On url change i want to re render my component how should i do that

Question

i have two links which fetches the sample component but when i click on any one of them it gets loaded and when i click on another one it wont re render only url gets change

Answer 1

I just had the same problem myself using a pure function component like this:

export default function App() {
    const history = useHistory()
    return (
        <>
            <p>current path is {history.location.pathname}</p>
            <Link to="/abc">click me</Link>
            <Link to="/xyz">click me</Link>
        </>
    )
}

When you click the links, the URL in the title bar updates but the component does not re-render (i.e. the displayed path doesn't update)

In this case I found the solution is to include a call to useLocation(). You don't even need to do anything with the return value; adding this call makes the component magically re-render when ever the location changes.

Answer 2

React 16.3+ discourages the use of componentWillReceiveProps.

React now recommends moving data updates into componentDidUpdate (source):

// After
class ExampleComponent extends React.Component {
  state = {
    externalData: null,
  };

  static getDerivedStateFromProps(props, state) {
    // Store prevId in state so we can compare when props change.
    // Clear out previously-loaded data (so we don't render stale stuff).
    if (props.id !== state.prevId) {
      return {
        externalData: null,
        prevId: props.id,
      };
    }

    // No state update necessary
    return null;
  }

  componentDidMount() {
    this._loadAsyncData(this.props.id);
  }

  componentDidUpdate(prevProps, prevState) {
    if (this.state.externalData === null) {
      this._loadAsyncData(this.props.id);
    }
  }

  componentWillUnmount() {
    if (this._asyncRequest) {
      this._asyncRequest.cancel();
    }
  }

  render() {
    if (this.state.externalData === null) {
      // Render loading state ...
    } else {
      // Render real UI ...
    }
  }

  _loadAsyncData(id) {
    this._asyncRequest = loadMyAsyncData(id).then(
      externalData => {
        this._asyncRequest = null;
        this.setState({externalData});
      }
    );
  }
}

Answer 3

I was facing similar issue sometime back when I was working on a react project.

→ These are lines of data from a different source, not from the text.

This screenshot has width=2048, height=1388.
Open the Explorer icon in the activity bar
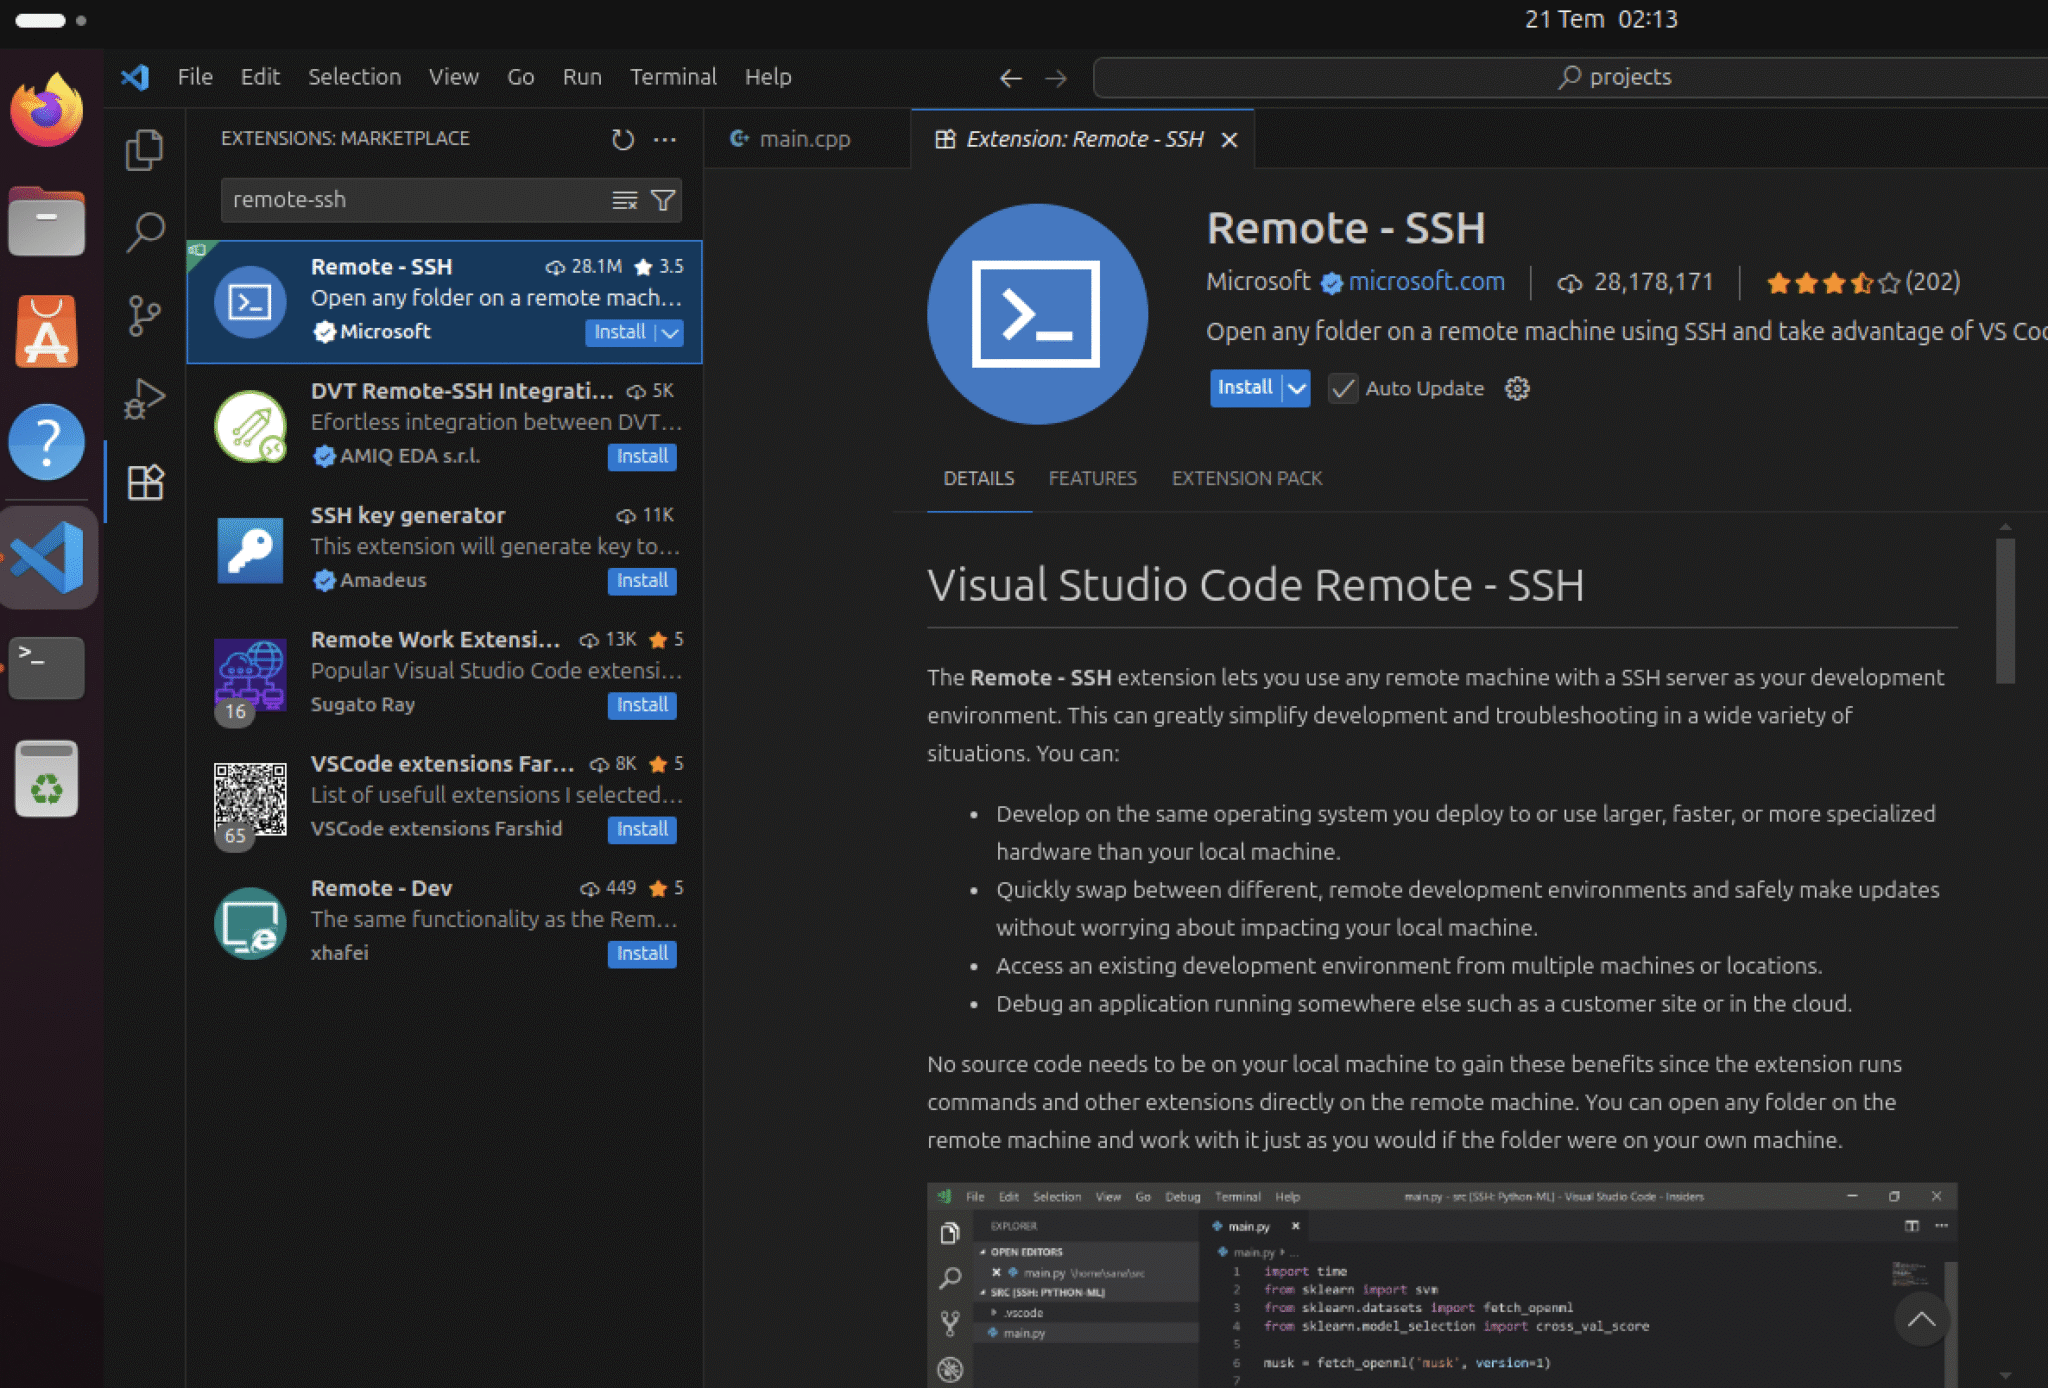click(146, 149)
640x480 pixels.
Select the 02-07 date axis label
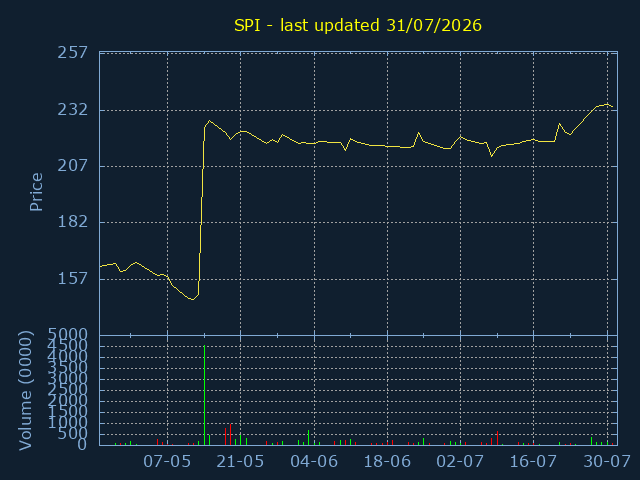pos(460,462)
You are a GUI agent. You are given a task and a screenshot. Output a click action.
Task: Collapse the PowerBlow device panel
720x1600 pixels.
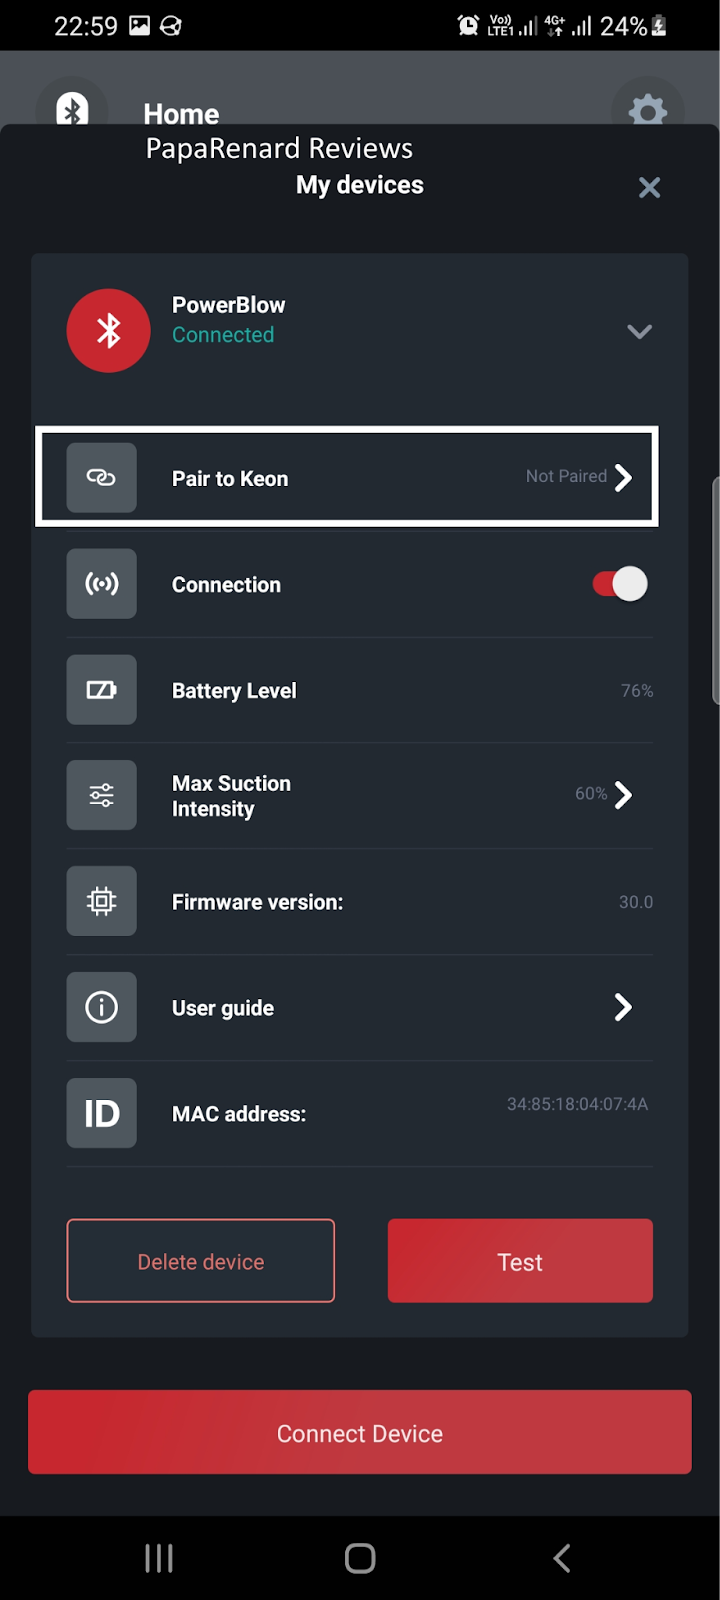coord(639,331)
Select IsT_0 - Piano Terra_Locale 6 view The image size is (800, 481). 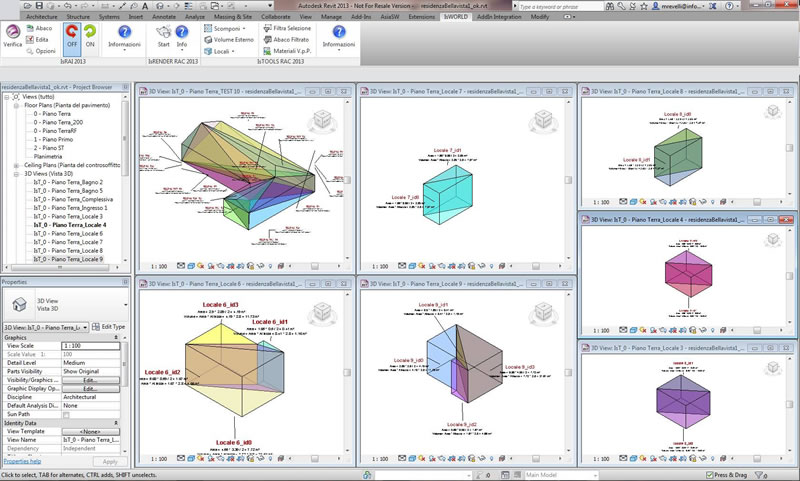click(x=68, y=234)
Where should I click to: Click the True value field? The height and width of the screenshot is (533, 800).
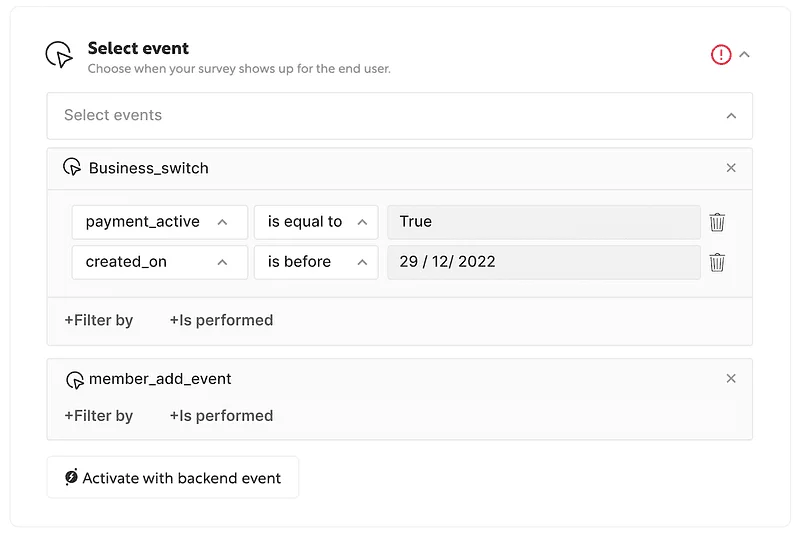[543, 222]
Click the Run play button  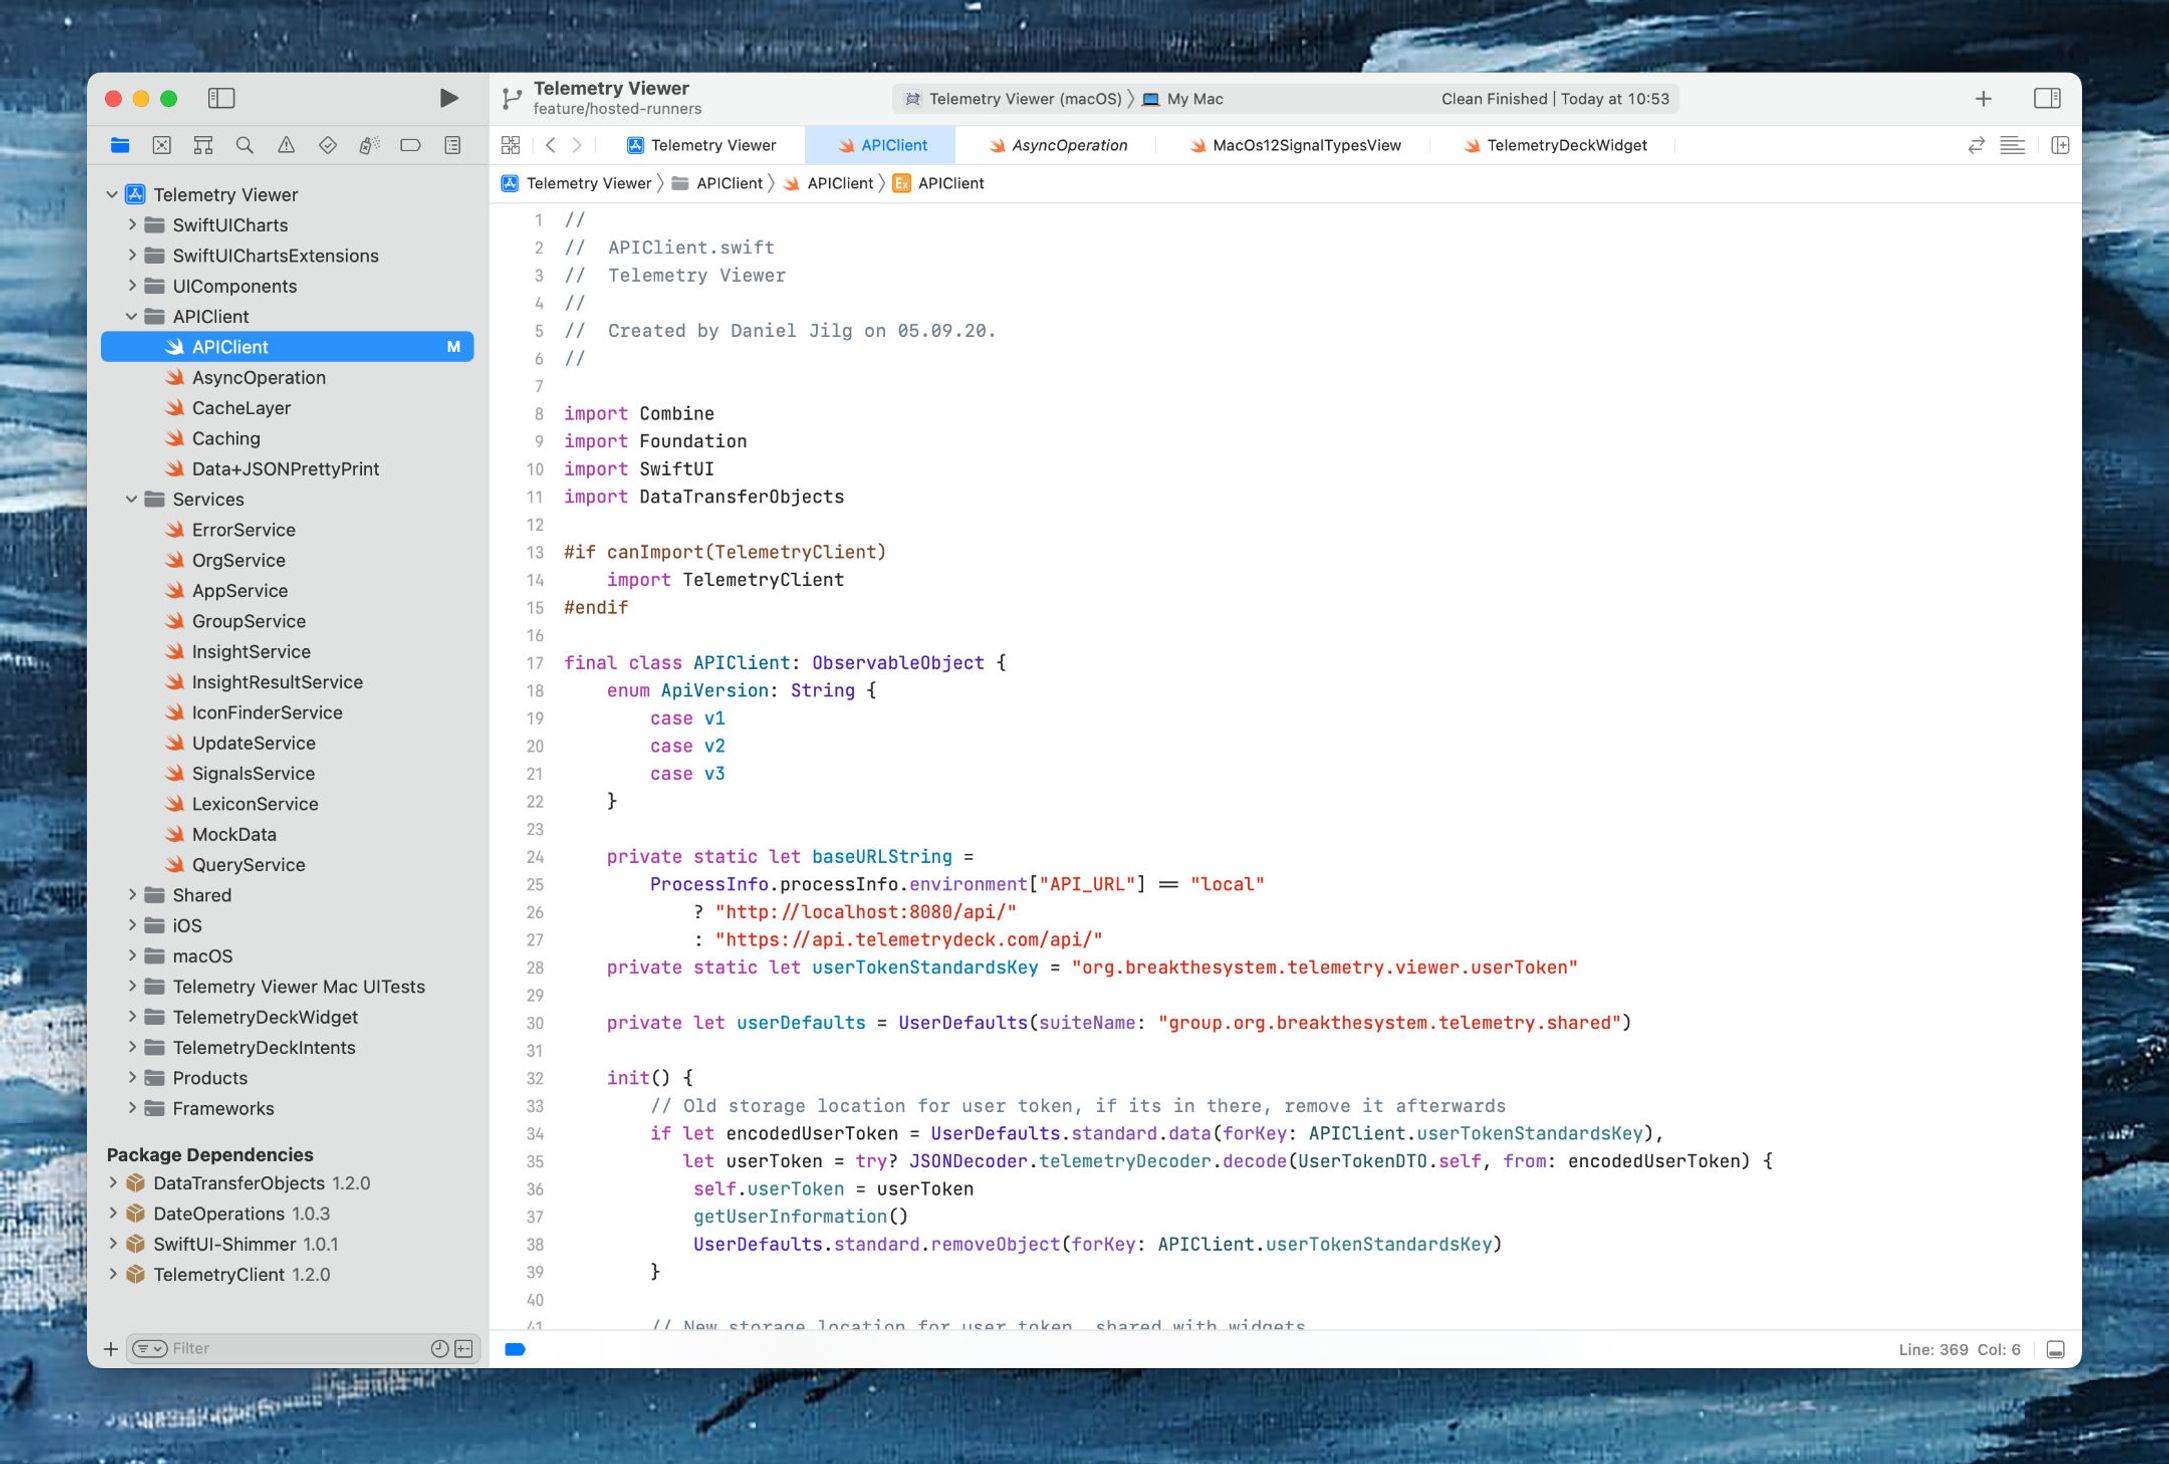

You need to use componentWillReceiveProps function in your component.

  componentWillReceiveProps(nextProps){
     //call your api and update state with new props
  }

UPDATE

For react version 16.3+ please use componentDidUpdate

componentDidUpdate (prevProps, prevState) {
  // update state 
}

To make it more clear when your component loads for the first time by calling url www.example.com/content/a componentDidMount() is run.

Now when you click another link say www.example.com/content/b same component is called but this time prop changes and you can access this new prop under componentWillReceiveProps(nextProps) which you can use to call api and get new data.

Now you can keep a common function say initializeComponent() and call it from componentDidMount() and componentWillReceiveProps()

Your router would look something like this:-

ReactDOM.render((
     <Router history={browserHistory}>
      <Route path="/content" component={app}>
        <IndexRoute component={home}/>
        <Route path="/content/:slug" component={component_name} />
      </Route>
    </Router>
), document.getElementById('app'));

So now when you call www.example.com/content/a, a would be taken as slug. Within that component if you call www.example.com/content/b , b would be taken as slug and would be available as nextProps parameter in componentWillReceiveProps.

Hope it helps!!